Dimanche dernier, jour de Fête nationale, le prince Philippe prêtait serment et devenait roi. Alors que pour ses deux prédécesseurs, les prestations de serment avaient été entachées par un "Vive la République !", crié à chaque fois par un député (Julien Lahaut pour Baudouin et Jean-Pierre Van Rossem pour Albert), celle de Philippe a été beaucoup plus calme. Mais la journée ne faisait que commencer et c’est lorsqu’il s’est rendu à la Colonne du Congrès pour rendre hommage au soldat inconnu que le nouveau roi Philippe a eu droit à son "Vive la République !". Cette fois pas de député, juste un quidam présent dans la foule. Ce cri a été directement suivi de huées de la part du public et de "Vive le roi !", "Vive la Belgique !". Tout aussi rapide que la réponse du public, celle de la police. L’homme, P.L., s’est confié sur le blog de Marce Sel. Il y livre le récit de sa journée et comment lui est venue l’idée de lancer ce cri.
"Je n'étais pas encore certain d'y arriver"
P.L. raconte que ce cri vient d’une promesse faite à deux amis. En se rendant à Bruxelles, il ne savait pas encore s’il serait capable de lancer ce cri, mais divers événements et rencontres au cours de la journée l’ont convaincu. "Je suis sorti de la Gare Centrale pour aller au Parvis Saint-Michel, le Te Deum était terminé.

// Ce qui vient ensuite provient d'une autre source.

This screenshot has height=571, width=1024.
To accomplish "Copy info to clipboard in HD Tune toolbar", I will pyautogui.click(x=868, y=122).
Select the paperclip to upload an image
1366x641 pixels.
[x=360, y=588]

J'ai bavardé avec des journalistes en camionnette, pour savoir quand aurait lieu l'hommage à la Colonne du Congrès. On a évoqué l'accessibilité du public, ils ont remarqué les livres que j’avais à la main, qui venaient de Tournai. L'un d'eux a dit qu'en France, au moins, on pouvait choisir son chef de l'État. Ça m’a réconforté, même si les autres journalistes se sont raidis. Je n'étais pas encore certain d'y arriver."
"J'ai vu rouge"
P.L. poursuit son parcours et c’est dans le parc qu’il prend sa décision: "Après avoir lu Le Soir, un peu avant 13 heures, qui était offert gracieusement. J'ai vu rouge. Parce qu’on y voyait l'hémicycle, et qu’on y indiquait la place qu'occuperait Barroso, la place qu'occuperait Monseigneur Léonard. Je savais que le public n’avait pas accès à la Chambre pour le Serment. Bien sûr, je comprenais qu’il n’y avait pas de place pour la population dans le Palais de la Nation, mais ce qui m’a outré, c’était de constater que ce mot, Nation était un concept asymétrique en Belgique. Parce que Barroso n'en fait pas partie, et les dignitaires catholiques encore moins. Y avait-il un dignitaire musulman, un laïc, un protestant, un athée ?"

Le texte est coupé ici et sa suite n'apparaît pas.